---------- PROVIDED RECORDS ----------

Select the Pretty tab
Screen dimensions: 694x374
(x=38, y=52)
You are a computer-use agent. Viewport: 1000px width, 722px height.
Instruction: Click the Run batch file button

----------

• WORK ITEM: Transcribe every entry exactly, omitting nothing.

• RESPONSE FOR THIS EXERCISE:
Select the Pretty tab
Screen dimensions: 694x374
(x=38, y=52)
You are a computer-use agent. Viewport: 1000px width, 722px height.
Instruction: Click the Run batch file button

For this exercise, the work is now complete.